Wildfires in Fort McMurray

Flames engulf a forest south of Fort McMurray on May 7th.

Flames engulf a forest south of Fort McMurray on May 7th.

Ferocious wildfires began ravishing the oil rich city of Fort McMurray in the province of Alberta, Canada on Monday 1st May. Approximately 1,610 sq km (620 sq miles) were affected and have been profoundly damaged. The fire was large enough to be visible from space. Migration of the population has been on a scale never seen before in Canadian history, with over 88,000 people fleeing the area last week. A state of emergency was declared by Canadian Prime Minister Justin Trudeau. The government has pledged significant cash funding to help those made homeless and destitute, with C$100m (£53m, $77m) promised. There were no fatalities directly related to the fire, but, sadly two people died in a car crash whilst leaving the city.

Climate and weather conditions were the perfect catalyst for fuelling and stoking up such a powerful environmental force. It also hindered over 700 firefighters and emergency services in their attempts to stop the flames. It was only on May 8th that headway was made and the fire was reduced due to rain, lower temperatures and favourable winds. Certain hotspots are still continuing to burn and overall the fire is increasing in size, though at a significantly slower rate to last week.

On Tuesday 11 May 2016, Alberta’s provincial leader suggested that 90% of buildings have survived the natural disaster – a surprising and fortunate number considering the grave fears and media speculation last week. The damage is still significant and will take a lot of time and resources to rectify, with 2,400 out of 25,000 structures having been damaged. In many ways the fire hasn’t followed a logical path of destruction, in some places one street can be completely razed to the ground, but the next street is unscathed. The main city area of Fort McMurray is completely fine, almost as if nothing has happened, reports suggest. Vital infrastructure has been damaged and contaminated, there is no power, water or gas, in much of the city. Power grids are damaged, gas pipes cut off and water unsafe for human consumption. But, the hospital and schools are still in tact, bringing a sense of normality and support to children as they return to a very different home.
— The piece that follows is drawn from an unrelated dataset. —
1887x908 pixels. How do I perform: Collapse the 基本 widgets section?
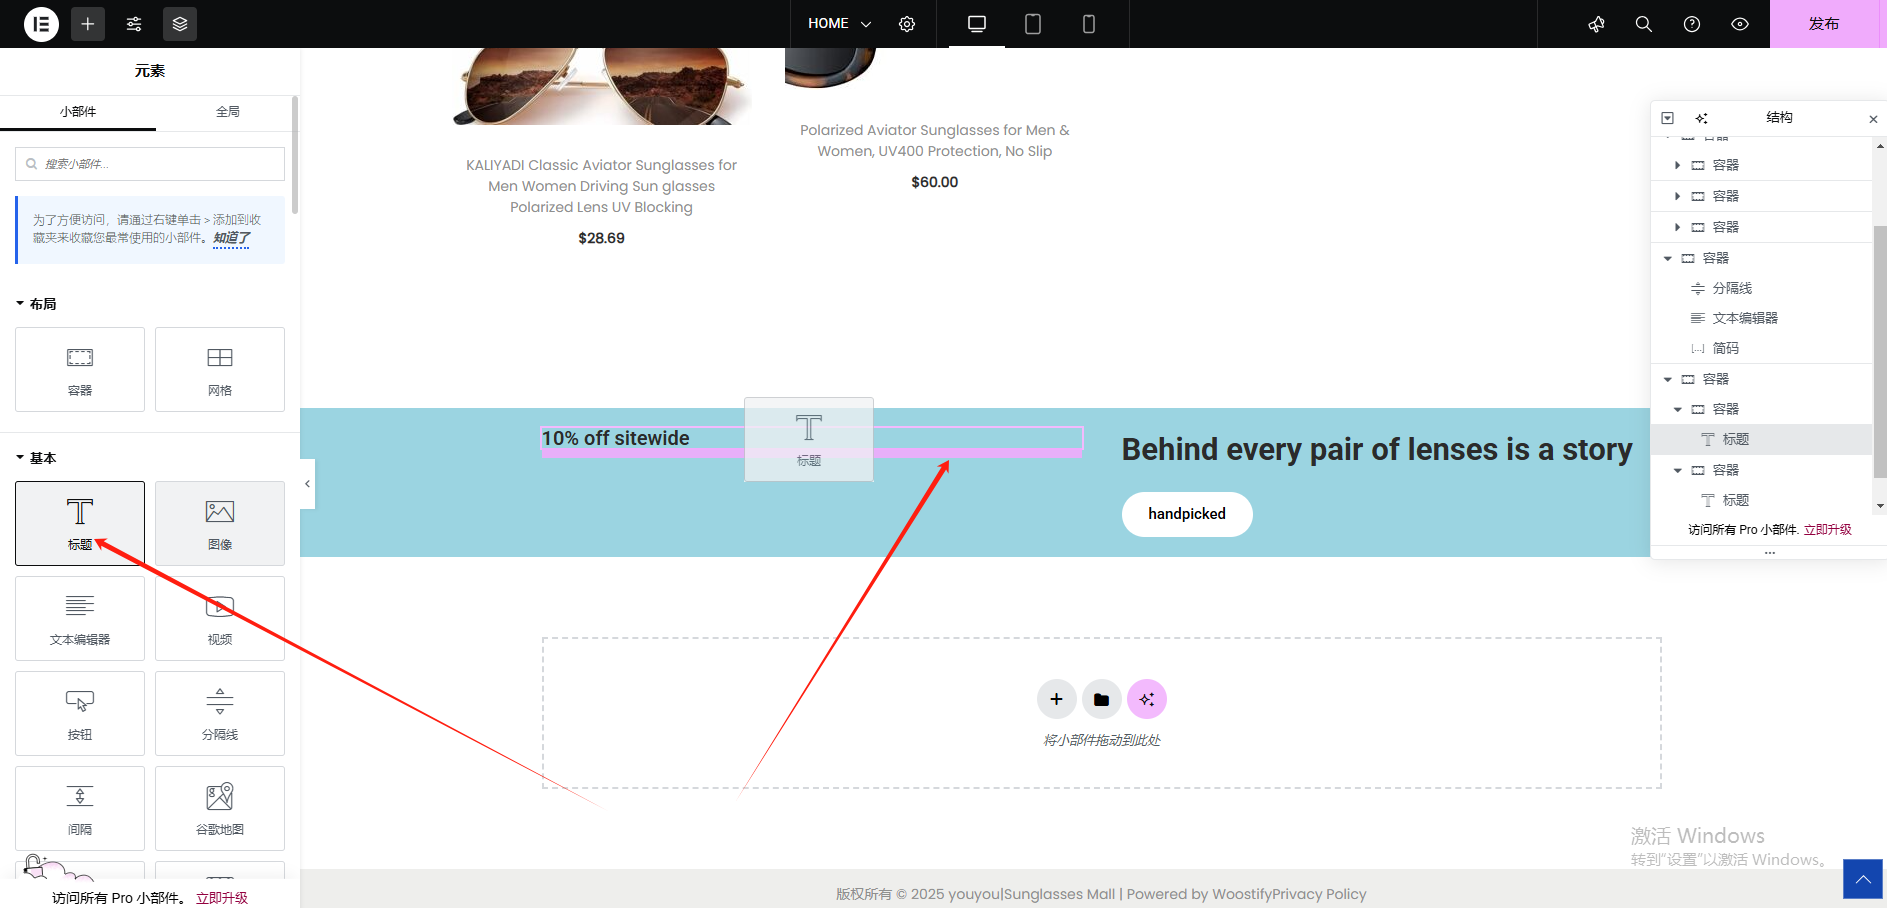click(36, 458)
City officials are in the process of drawing up a timeline of the damage and the steps to recovery, return and reclamation of Fort McMurray. Many families are stranded in evacuation centres, formed in an emergency in towns outside of Fort McMurray and are unsure as to when they can return. Reports suggest that it will be months until the city gets back to its former self, but in the meantime contingency plans are being drawn up to help the devastated and shocked population.
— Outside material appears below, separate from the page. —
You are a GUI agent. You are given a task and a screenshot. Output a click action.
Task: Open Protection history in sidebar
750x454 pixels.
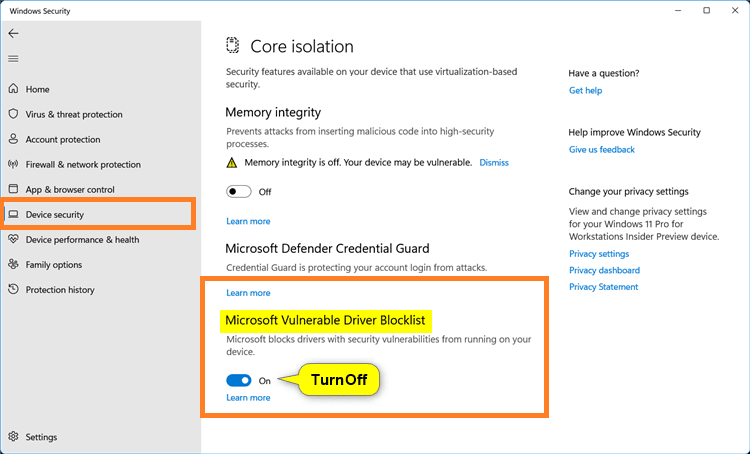60,289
It is important to consider the wider impacts of this fire. Fort McMurray is a key stakeholder and producer of Canada’s oil sands. Up to half of production capacity is disconnected, this will have severe economic and social effects. It is also a key global player, with one of the largest oil reserves in the world, after Venezuela and Saudi Arabia. Prior to the complications of the wildfire, Canada was already feeling the effects of a dip in oil prices globally. So, with a wildfire to contend with, the impact will be amplified, not solely in Canada, but globally. The way that the developed nation of Canada and the population of Fort McMurray deals with this wildfire will be significantly different to that of a less wealthy country, providing a useful study for global inequality, in terms of access to money, infrastructure and ability to rebuild after a disaster.

Fort McMurray is yet another example of an environmental disaster which has catastrophic impacts for the population implicated.